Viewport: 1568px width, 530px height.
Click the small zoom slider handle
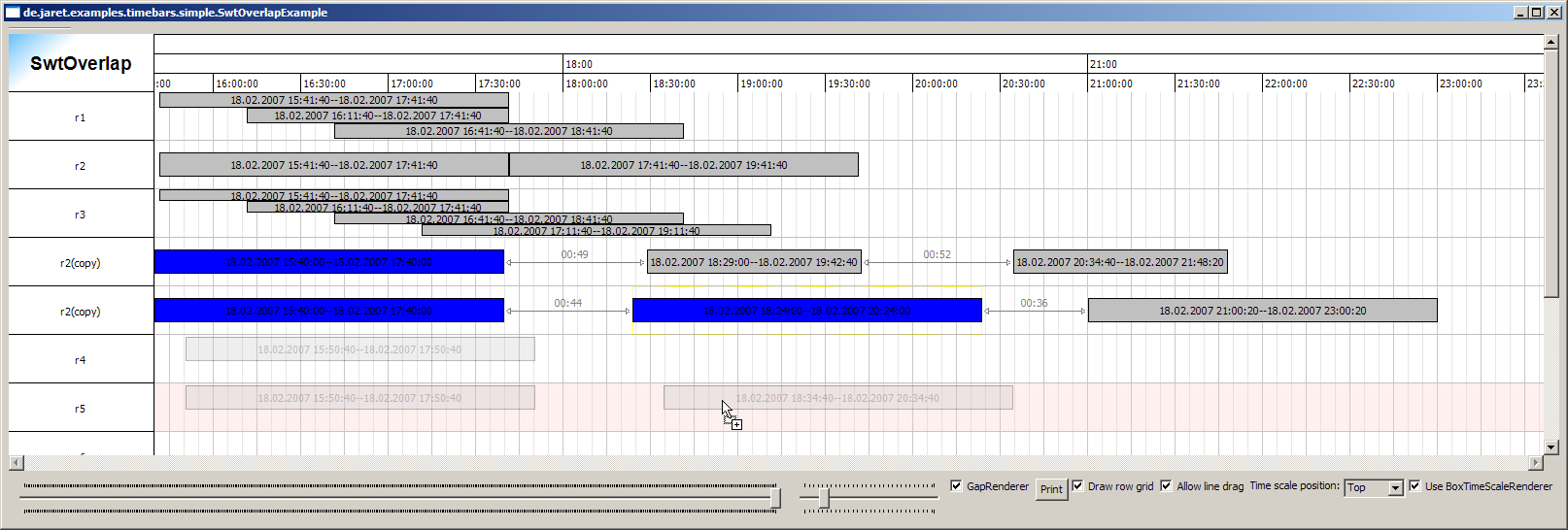[x=824, y=498]
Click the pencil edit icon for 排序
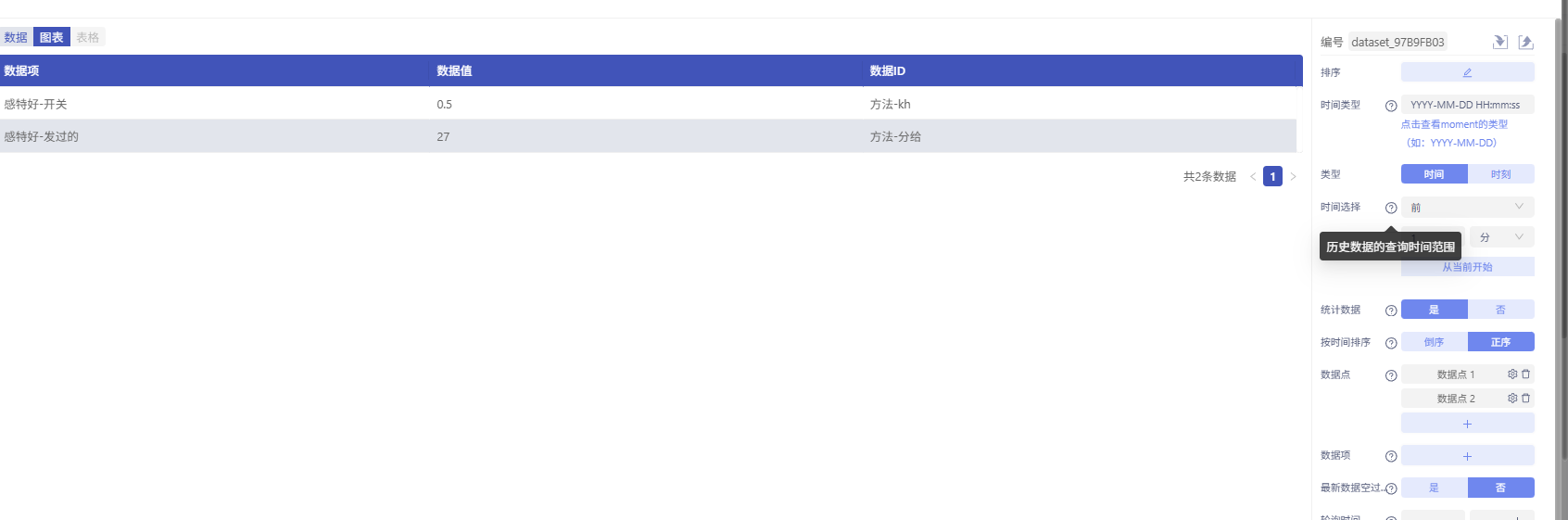1568x520 pixels. 1467,72
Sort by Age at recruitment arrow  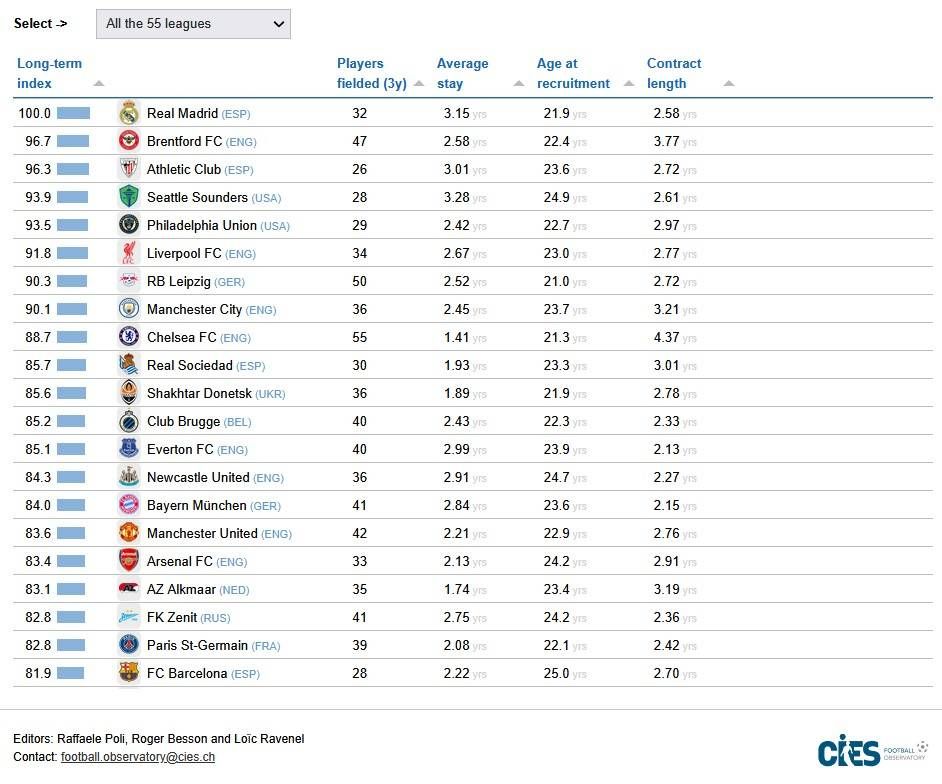click(629, 84)
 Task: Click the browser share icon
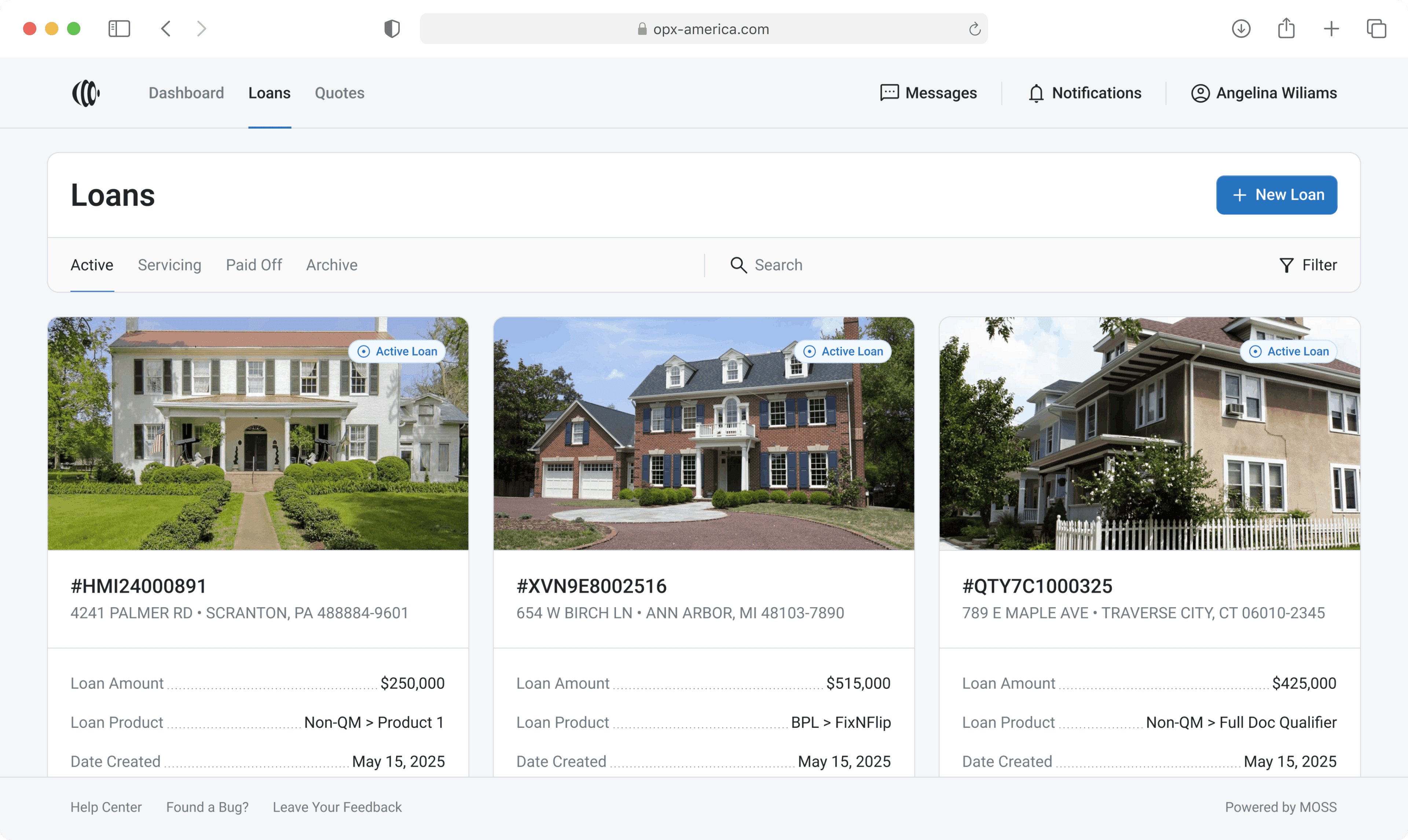pos(1286,28)
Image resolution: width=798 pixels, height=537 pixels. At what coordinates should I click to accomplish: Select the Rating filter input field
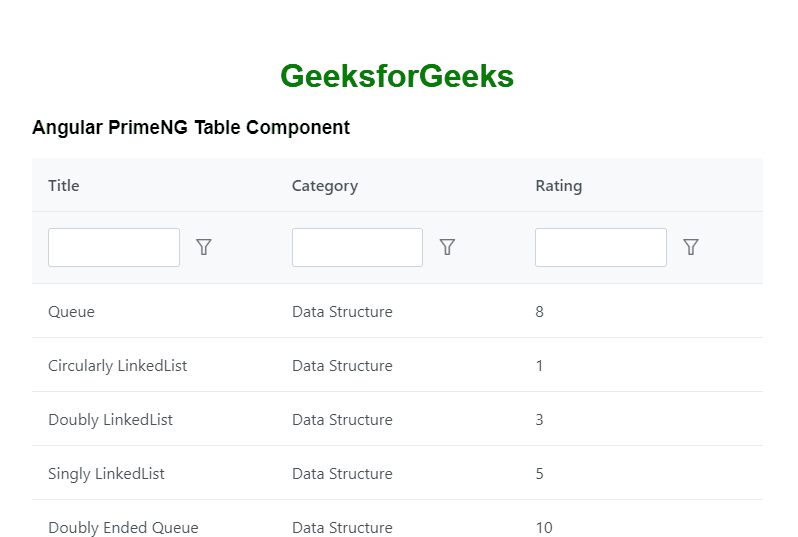(x=600, y=247)
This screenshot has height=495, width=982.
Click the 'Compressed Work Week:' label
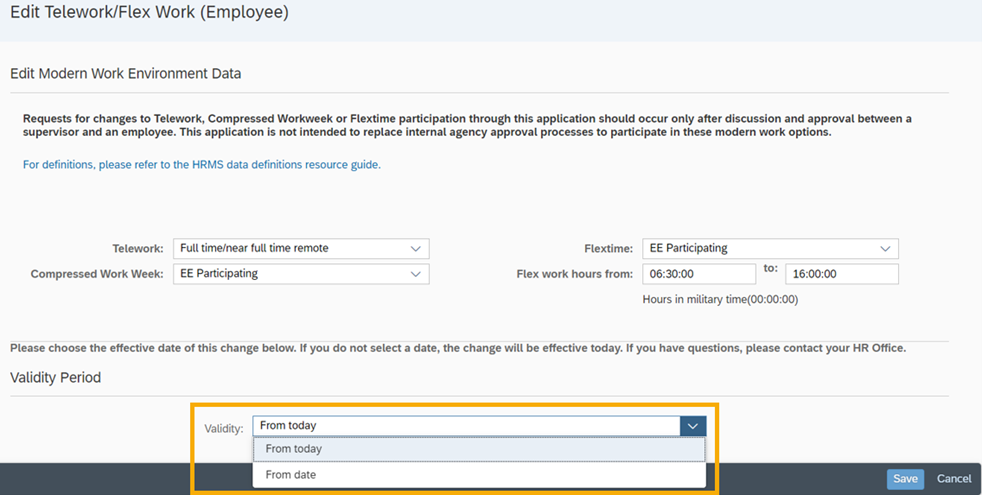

> _Problème posé_
Convertissez en liste JSON de chaînes les lignes des enregistrements, en commençant à celle qui contient "This screenshot has height=495, width=982." et en terminant à la fin des enregistrements, à raison d'une chaîne par ligne et sans les lignes vides. N'incluez pas les images dans la réponse.

> _Solution proposée_
[
  "This screenshot has height=495, width=982.",
  "Click the 'Compressed Work Week:' label"
]